Free ranging didn’t work for me… July 11, 2012
When I go out in the morning to bring treats to my girls and collect our little egg gifts for the day, I’m greeted at the run door by hens begging for me to let them out. How could I turn down those sweet little faces?
Sadly, I feel I have to. In the early days of my chicken keeping, I wanted to give them the best of everything… even freedom. After losing some of my favorite birds to dogs, foxes and hawks, I came to realize free ranging just wasn’t for me. At first, I was heartbroken, thinking they’d be coop-bound forever. But instead of getting mad, I got smart.
First things first: I secured aviary netting to the top of my run to keep out hawks and other birds of prey (see my prior post on Blue Heron). Second, I buried galvanized hardware cloth 12″ deep to keep out diggers like foxes and dogs–and rodents. With the run secure, I had no problem letting them out, but still they were pouty about being imprisoned, and no wonder.
So, the ladies and I came to a compromise. Some days, right before sunset, I let them out. I stay outside in the garden and watch over them while they graze. They know the day is ending and don’t wander off too far. (That saying, “chickens come home to roost” is really true–every night, faithfully, they’ll return to their coop.)

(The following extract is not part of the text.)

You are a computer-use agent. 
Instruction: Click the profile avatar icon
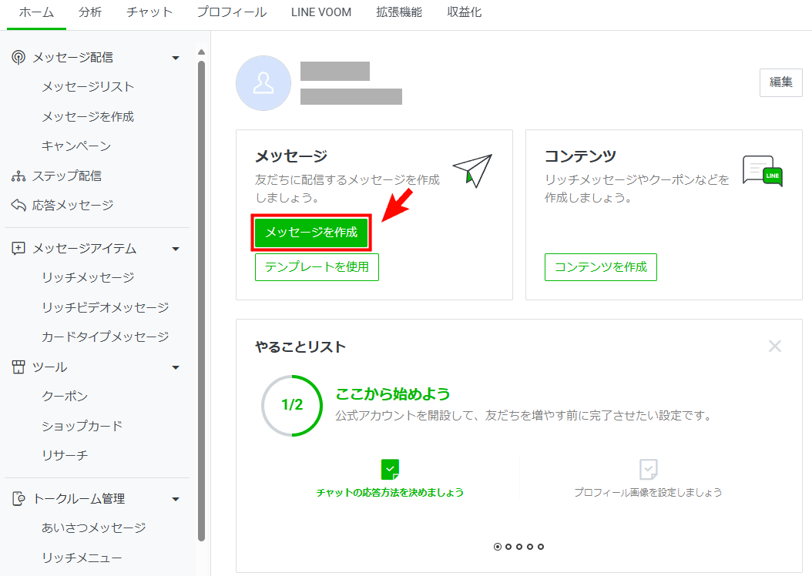point(263,83)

After weighing my options, this routine is best for me and my girls. So many of you I’ve spoken with on the phone prefer to free-range your flock all day. You know you’ll lose some to predators, but you prefer them to live the happiest, healthiest lives possible, even if those lives are occasionally cut short. Ultimately, so long as your chickens are respected and given a healthy, clean living environment, the rest is up to you. No matter whether you choose to free-range them all the time or just once in a while, they’ll still be much, much happier than factory farm birds living the whole of their lives indoors.